Why Divock Origi and an infamous Liverpool transfer mistake teach us everything about hero status, Divock Origi’s Liverpool career exists as a sequence of enormous moments, and Alberto Aquilani may be remembered far more fondly by fans had his big moment not been stolen away.
Divock Origi will be remembered forever by Liverpool supporters, no matter how the rest of his career pans out. When you ask most Liverpool fans about Divock Origi, even after the Belgian has performed poorly, there’s unlikely to be too much in the way of resentment. If Origi’s winner in the Merseyside derby wasn’t enough to get fans on side, his late goal against Barcelona cemented his place in Reds folklore and ensured a wide berth for a player who was once considered little more than deadwood.
What would have happened, though, if Barcelona had responded in the closing minutes and found the away goal they needed to render Liverpool’s sensational comeback moot? Would Origi still have been able to guarantee himself the same goodwill if his crucial goal ended up losing its narrative value? Maybe you should ask Alberto Aquilani.

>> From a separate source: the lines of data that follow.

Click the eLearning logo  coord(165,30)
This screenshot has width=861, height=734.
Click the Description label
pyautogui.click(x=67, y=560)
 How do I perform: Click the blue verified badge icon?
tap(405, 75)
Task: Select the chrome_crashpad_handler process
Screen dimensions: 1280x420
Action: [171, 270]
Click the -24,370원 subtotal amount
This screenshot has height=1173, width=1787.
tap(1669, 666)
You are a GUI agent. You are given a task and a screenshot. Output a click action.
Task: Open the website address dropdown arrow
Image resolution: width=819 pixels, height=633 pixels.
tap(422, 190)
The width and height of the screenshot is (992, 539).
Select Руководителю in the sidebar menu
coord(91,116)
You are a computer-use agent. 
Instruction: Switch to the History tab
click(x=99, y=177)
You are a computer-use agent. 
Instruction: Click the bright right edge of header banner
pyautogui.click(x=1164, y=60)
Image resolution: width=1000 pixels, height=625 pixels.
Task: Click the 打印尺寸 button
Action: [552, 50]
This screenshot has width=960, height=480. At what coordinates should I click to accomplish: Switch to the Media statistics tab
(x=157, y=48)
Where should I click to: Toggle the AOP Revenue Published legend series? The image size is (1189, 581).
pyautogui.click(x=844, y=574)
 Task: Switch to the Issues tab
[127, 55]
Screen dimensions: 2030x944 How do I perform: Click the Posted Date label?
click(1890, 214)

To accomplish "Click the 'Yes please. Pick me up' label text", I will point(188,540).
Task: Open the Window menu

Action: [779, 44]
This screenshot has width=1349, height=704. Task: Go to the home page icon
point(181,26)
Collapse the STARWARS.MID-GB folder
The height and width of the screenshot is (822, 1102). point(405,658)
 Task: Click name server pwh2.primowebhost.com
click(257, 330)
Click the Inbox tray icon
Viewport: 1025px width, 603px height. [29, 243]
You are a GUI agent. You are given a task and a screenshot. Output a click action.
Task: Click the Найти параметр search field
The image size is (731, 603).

Aquilani is a player who most Liverpool fans haven’t thought about too much recently. The Italian belongs to a very different era, arriving in Rafa Benítez’s final season as a replacement for Xabi Alonso and starting just 14 times in an injury-hit campaign before returning to his native Italy on loan and then permanently.
In April 2010, Aquilani was making back-to-back Reds starts for only the second time in his Anfield career, taking his place alongside Javier Mascherano, Steven Gerrard and Lucas Leiva as Benitez’s team sought to overturn a 1-0 first-leg deficit against Atlético Madrid in the semi-finals of the Europa League.